In some embodiments, functions of or modules included in the apparatus provided in the embodiments of the present disclosure may be used to execute the method described in the above method embodiments, and specific implementation thereof may refer to the description of the above method embodiments, and for brevity, will not be described again here.

Embodiments of the present disclosure also provide a computer-readable storage medium having stored thereon computer program instructions, which when executed by a processor, implement the above-mentioned method. The computer readable storage medium may be a non-volatile computer readable storage medium.

An embodiment of the present disclosure further provides an electronic device, including: a processor; a memory for storing processor-executable instructions; wherein the processor is configured to invoke the memory-stored instructions to perform the above-described method.

The embodiments of the present disclosure also provide a computer program product, which includes computer readable code, and when the computer readable code runs on a device, a processor in the device executes instructions for implementing the network training method and/or the image processing method provided in any one of the above embodiments.

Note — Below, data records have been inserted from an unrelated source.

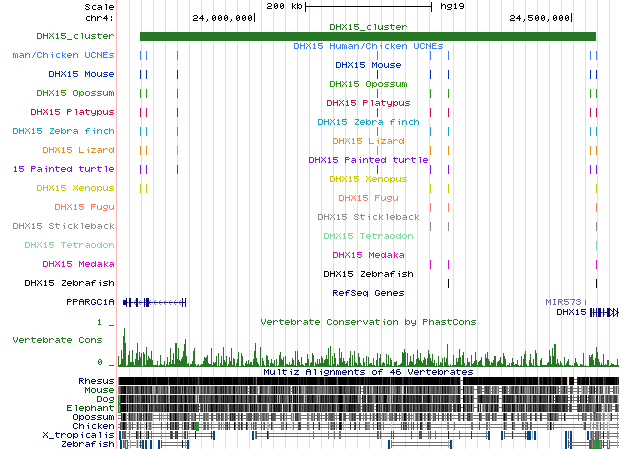Click the green DHX15_cluster bar

coord(367,37)
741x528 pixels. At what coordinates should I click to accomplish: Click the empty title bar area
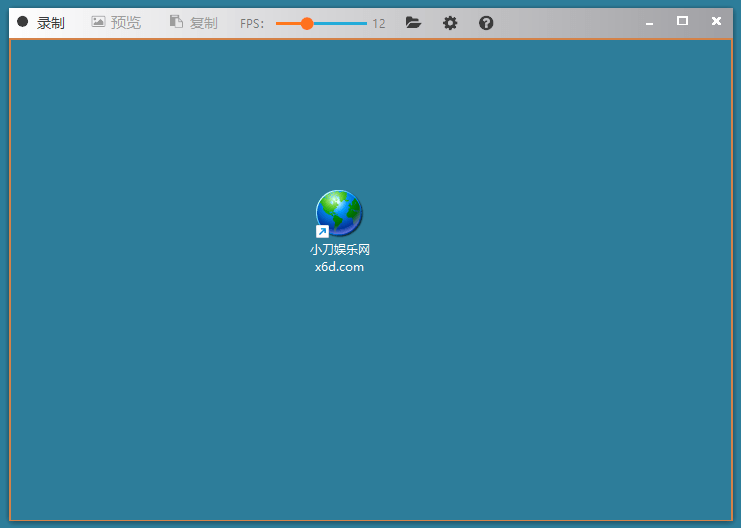[570, 22]
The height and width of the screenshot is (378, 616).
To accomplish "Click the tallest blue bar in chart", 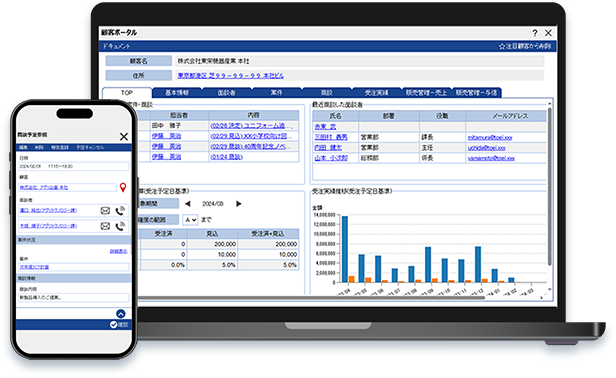I will pos(345,249).
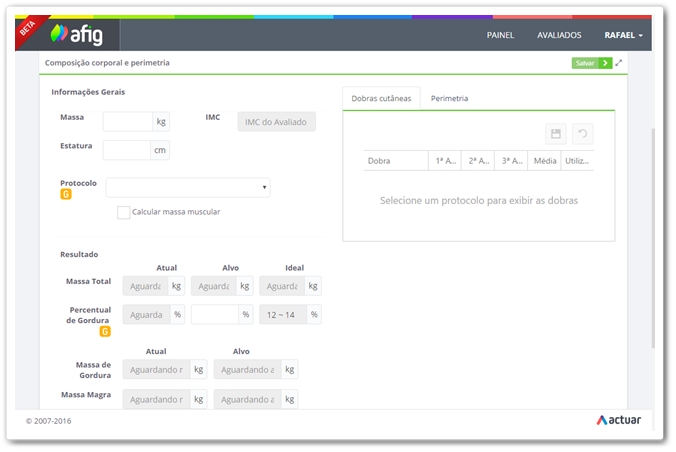Click the Massa input field
This screenshot has width=676, height=452.
[127, 122]
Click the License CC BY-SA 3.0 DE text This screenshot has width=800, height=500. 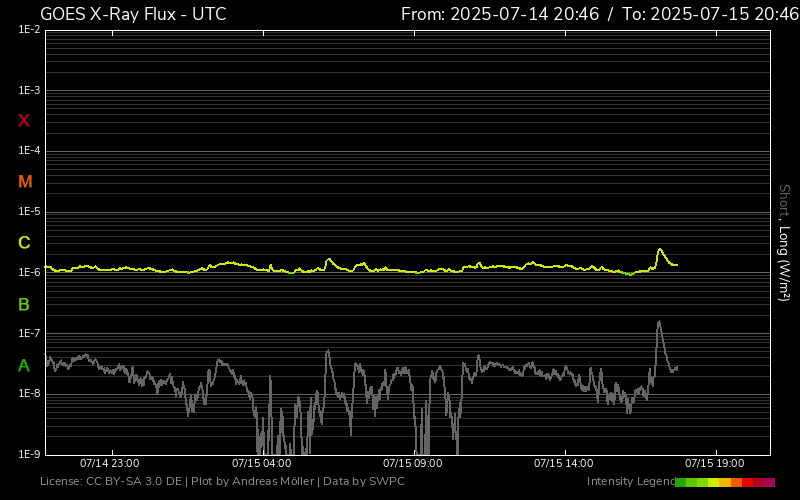pyautogui.click(x=111, y=482)
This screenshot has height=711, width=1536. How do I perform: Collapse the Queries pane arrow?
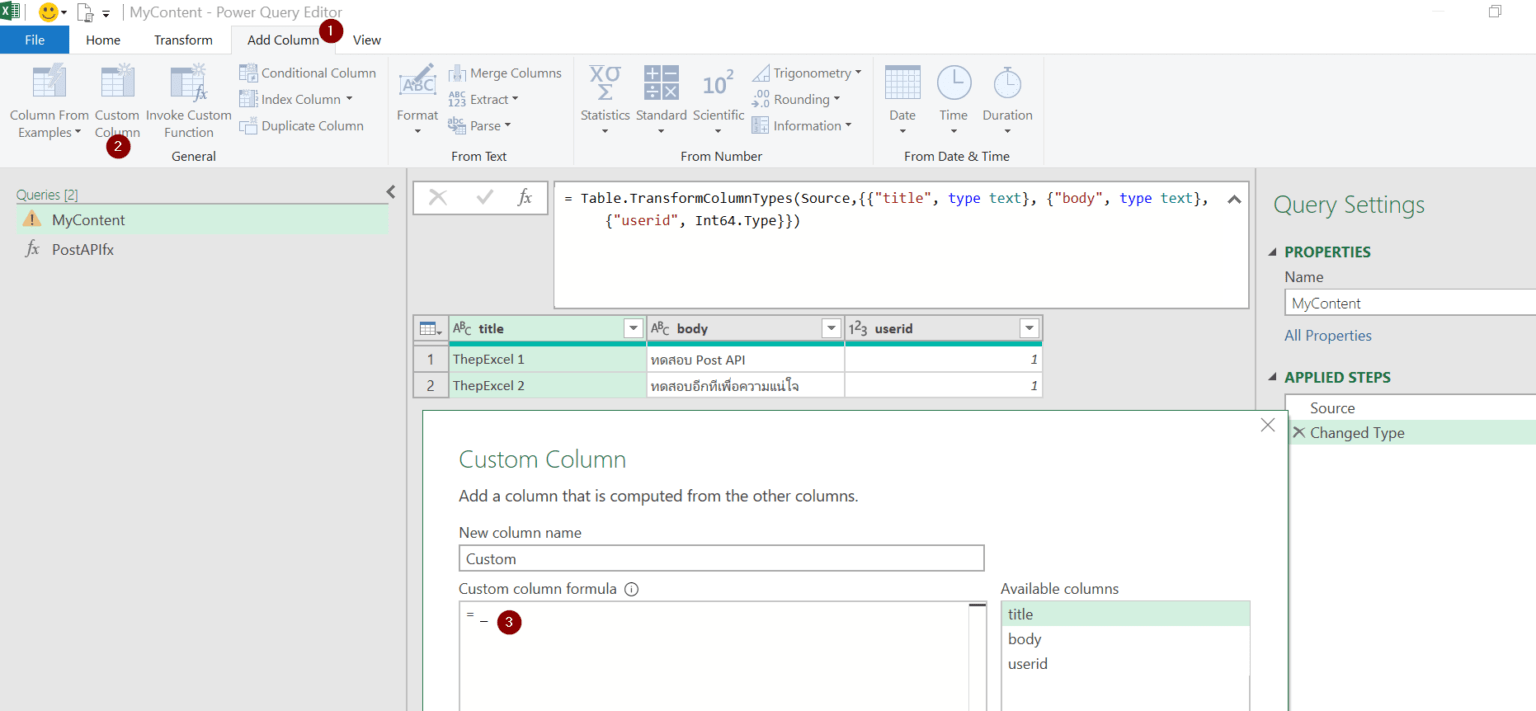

The embodiments of the present disclosure also provide another computer program product for storing computer readable instructions, which when executed cause a computer to perform the operations of the network training method and/or the image processing method provided in any of the above embodiments.

The electronic device may be provided as a terminal, server, or other form of device.

Fig. 4 illustrates a block diagram of an electronic device 800 in accordance with an embodiment of the disclosure. For example, the electronic device 800 may be a mobile phone, a computer, a digital broadcast terminal, a messaging device, a game console, a tablet device, a medical device, a fitness device, a personal digital assistant, or the like terminal.

Referring to fig. 4, electronic device 800 may include one or more of the following components: processing component 802, memory 804, power component 806, multimedia component 808, audio component 810, input/output (I/O) interface 812, sensor component 814, and communication component 816.

The processing component 802 generally controls overall operation of the electronic device 800, such as operations associated with display, telephone calls, data communications, camera operations, and recording operations. The processing components 802 may include one or more processors 820 to execute instructions to perform all or a portion of the steps of the methods described above. Further, the processing component 802 can include one or more modules that facilitate interaction between the processing component 802 and other components. For example, the processing component 802 can include a multimedia module to facilitate interaction between the multimedia component 808 and the processing component 802.

The memory 804 is configured to store various types of data to support operations at the electronic device 800. Examples of such data include instructions for any application or method operating on the electronic device 800, contact data, phonebook data, messages, pictures, videos, and so forth. The memory 804 may be implemented by any type or combination of volatile or non-volatile memory devices such as Static Random Access Memory (SRAM), electrically erasable programmable read-only memory (EEPROM), erasable programmable read-only memory (EPROM), programmable read-only memory (PROM), read-only memory (ROM), magnetic memory, flash memory, magnetic or optical disks.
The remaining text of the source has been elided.